How to make horizontal striped curtains

If you have been looking around for horizontal striped curtains you probably haven't been lucky finding any, or if you did they were no doubt expensive. Over at a brand new season I found a post that shows how quick and easy it is to make your own striped curtains, and here's how...


I've also wanted to try out the iron-on hem product and thought that this would be a great way to experiment. I purchased 3 metres of a plain white, 3 metres of a charcoal grey, and iron-on hemming to make two panels. First, I cut six pieces of material 35cm high, and kept the width of the material as is, for each colour of fabric. This can vary depending on how wide you'd like your stripes of course, but keep in mind the more stripes, the more work...!

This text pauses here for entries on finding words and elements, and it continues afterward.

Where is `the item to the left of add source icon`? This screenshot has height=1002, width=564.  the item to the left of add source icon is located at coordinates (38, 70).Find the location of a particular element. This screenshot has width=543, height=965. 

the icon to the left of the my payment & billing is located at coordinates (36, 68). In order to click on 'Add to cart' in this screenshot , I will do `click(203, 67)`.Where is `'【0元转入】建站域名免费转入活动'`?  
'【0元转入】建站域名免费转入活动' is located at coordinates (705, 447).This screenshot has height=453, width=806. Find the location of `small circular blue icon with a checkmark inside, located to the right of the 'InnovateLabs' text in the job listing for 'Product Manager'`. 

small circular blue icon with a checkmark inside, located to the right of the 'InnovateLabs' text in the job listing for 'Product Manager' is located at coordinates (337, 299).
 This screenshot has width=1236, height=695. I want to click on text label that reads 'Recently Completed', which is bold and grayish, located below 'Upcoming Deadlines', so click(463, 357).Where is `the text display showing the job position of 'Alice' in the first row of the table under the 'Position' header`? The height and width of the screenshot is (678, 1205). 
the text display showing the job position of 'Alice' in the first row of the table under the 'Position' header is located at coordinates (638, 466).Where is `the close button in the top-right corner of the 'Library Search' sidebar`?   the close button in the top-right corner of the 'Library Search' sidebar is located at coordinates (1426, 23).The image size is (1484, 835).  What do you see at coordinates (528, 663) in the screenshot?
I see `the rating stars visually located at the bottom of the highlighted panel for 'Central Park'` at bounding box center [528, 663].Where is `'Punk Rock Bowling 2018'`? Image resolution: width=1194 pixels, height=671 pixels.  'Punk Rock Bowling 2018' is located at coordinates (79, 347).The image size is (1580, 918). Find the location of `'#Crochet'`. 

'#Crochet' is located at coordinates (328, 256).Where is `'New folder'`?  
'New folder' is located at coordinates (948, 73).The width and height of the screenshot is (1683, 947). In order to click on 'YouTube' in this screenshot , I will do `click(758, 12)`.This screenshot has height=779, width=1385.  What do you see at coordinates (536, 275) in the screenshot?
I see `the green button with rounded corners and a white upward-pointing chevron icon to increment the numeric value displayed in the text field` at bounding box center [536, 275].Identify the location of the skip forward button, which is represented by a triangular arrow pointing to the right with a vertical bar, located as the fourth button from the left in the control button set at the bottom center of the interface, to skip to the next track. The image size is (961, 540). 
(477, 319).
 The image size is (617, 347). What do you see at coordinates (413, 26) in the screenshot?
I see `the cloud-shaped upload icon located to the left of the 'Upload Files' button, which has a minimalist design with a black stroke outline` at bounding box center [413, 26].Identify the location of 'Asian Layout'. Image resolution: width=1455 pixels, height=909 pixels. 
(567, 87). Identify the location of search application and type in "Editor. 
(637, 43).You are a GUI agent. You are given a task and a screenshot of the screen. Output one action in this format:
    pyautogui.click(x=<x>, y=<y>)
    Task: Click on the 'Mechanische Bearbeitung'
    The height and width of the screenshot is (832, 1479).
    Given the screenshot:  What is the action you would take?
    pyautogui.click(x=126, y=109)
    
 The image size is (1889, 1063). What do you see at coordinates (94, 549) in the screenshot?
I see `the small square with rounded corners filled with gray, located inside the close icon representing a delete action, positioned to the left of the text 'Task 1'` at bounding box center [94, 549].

Make sure you measure how long you'd like your curtains to be and use that to judge the width/number of your fabric stripes, also taking into account how much extra material you will need to make each hem.

Following the iron-on hem package instructions, I attached the iron-on tape on the top and bottom edge of each piece of grey material that I had cut. The sides you can leave out for now, because this will be fixed at the end.

After that, I placed the edge of the white fabric over the top of the iron-on tape and ironed each piece together, alternating colours for a total of 6 stripes per panel. Since I did not pre-hem the white material, the white stripe is slightly wider than the grey, which is the look I was going for. If you'd like every stripe to be the same width, make sure you plan accordingly.

Now that you have your material actually looking like a curtain, you need to take care of the sides of the panels. Make sure that you have even edges, and pin so that it makes your life and relationship with your sewing machine much easier. You can also use iron-on hem on the sides, but I chose to sew to add a little dimension with stitching and to make my curtain a little bit stronger.

Once you are finished with both sides, move on to the top and bottom of the curtain. The bottom of mine was finished off with the iron-on hem, but if you'd prefer to sew, go for it! For the top, make sure you add a way to hang the curtain from your rod. I chose to add loops with the extra gray material I had, also called a tab top, or you can do something simple and make a rod pocket.